Please work out how many lines in the data below hold the word "width", and state only the number.

[DATA EXTRACT]
◇ ◇ ◇ ◇

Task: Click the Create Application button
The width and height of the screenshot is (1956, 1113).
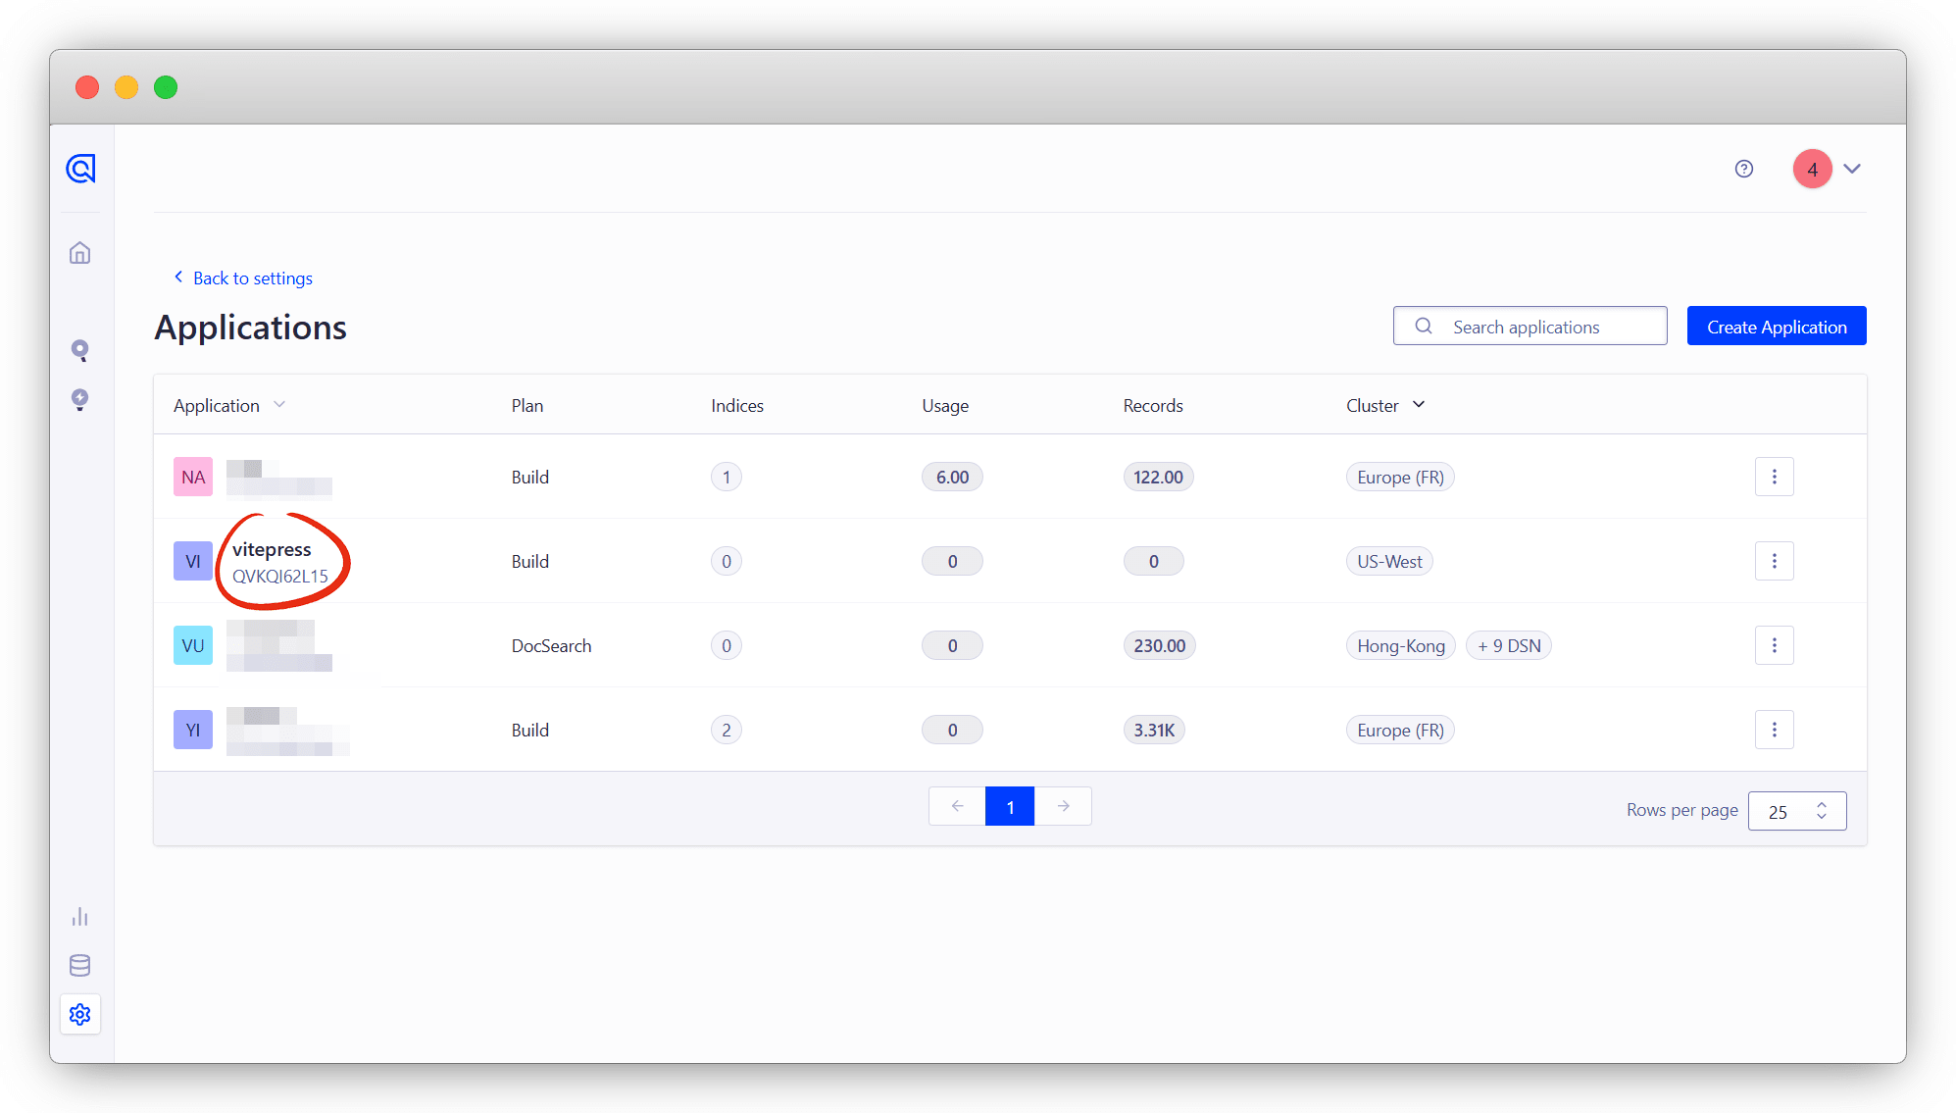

◇ ◇ ◇ ◇

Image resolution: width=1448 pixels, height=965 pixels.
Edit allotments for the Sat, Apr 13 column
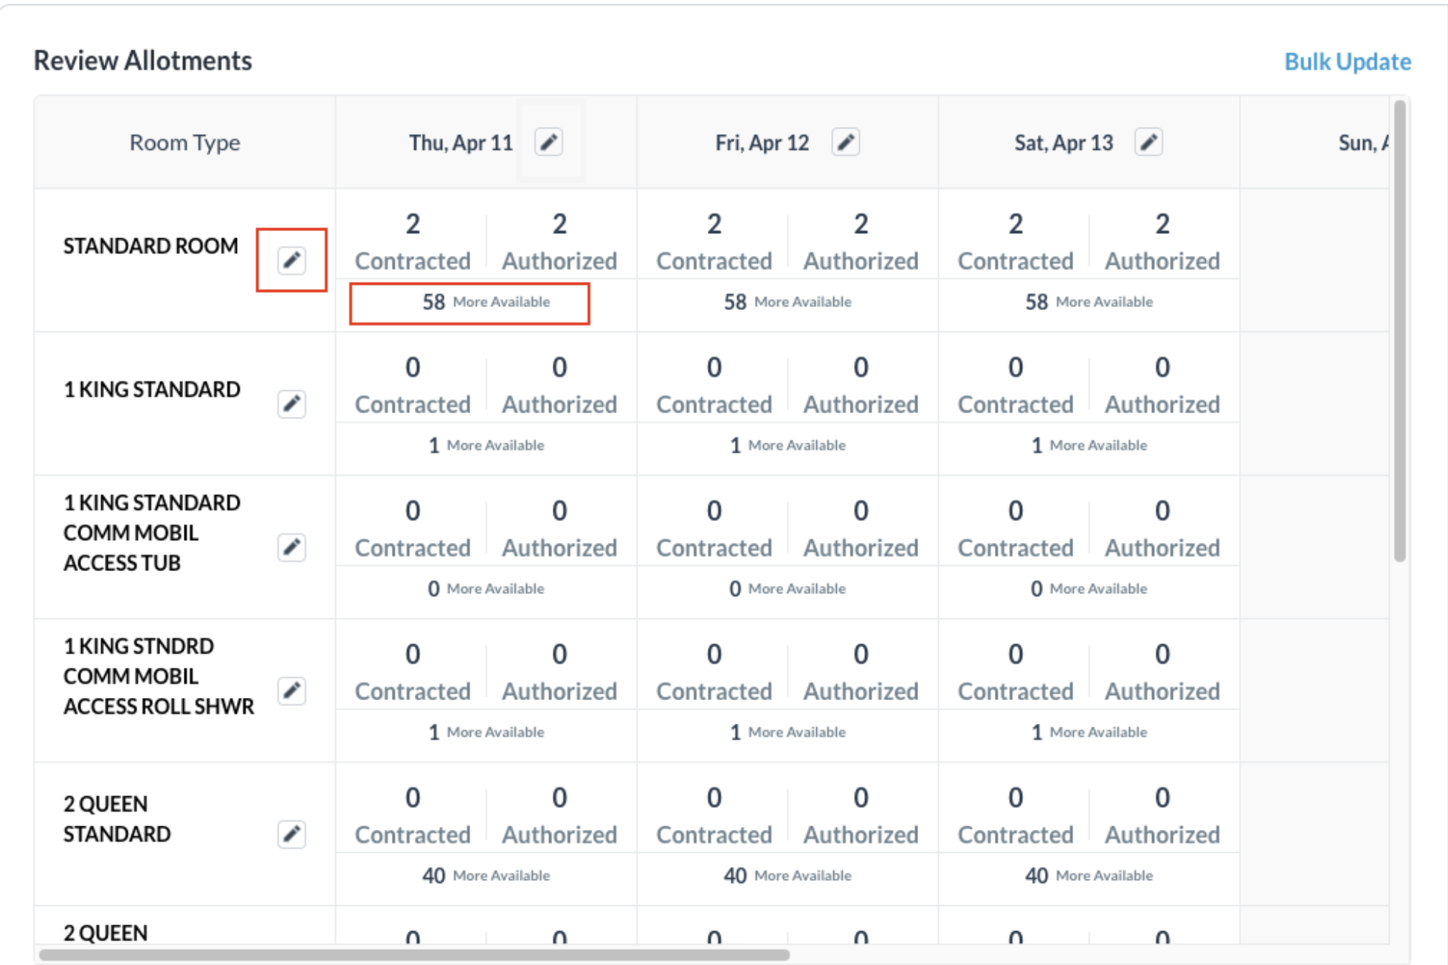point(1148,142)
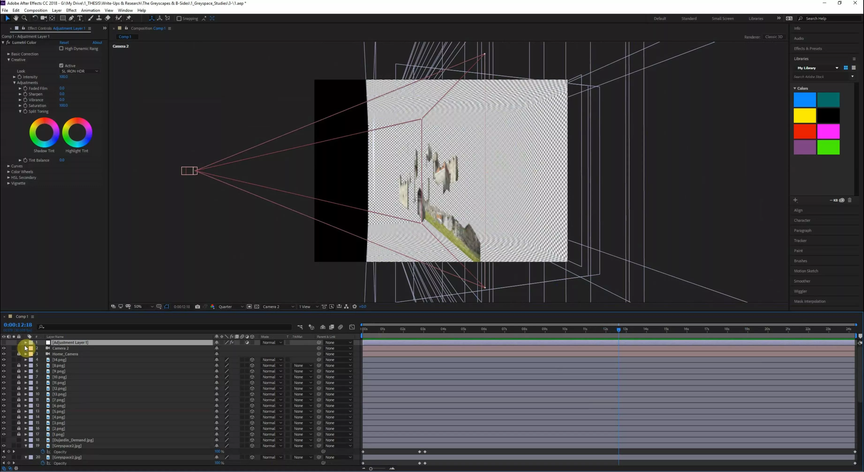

◇ ◇ ◇ ◇

[EXERCISE RESPONSE] 2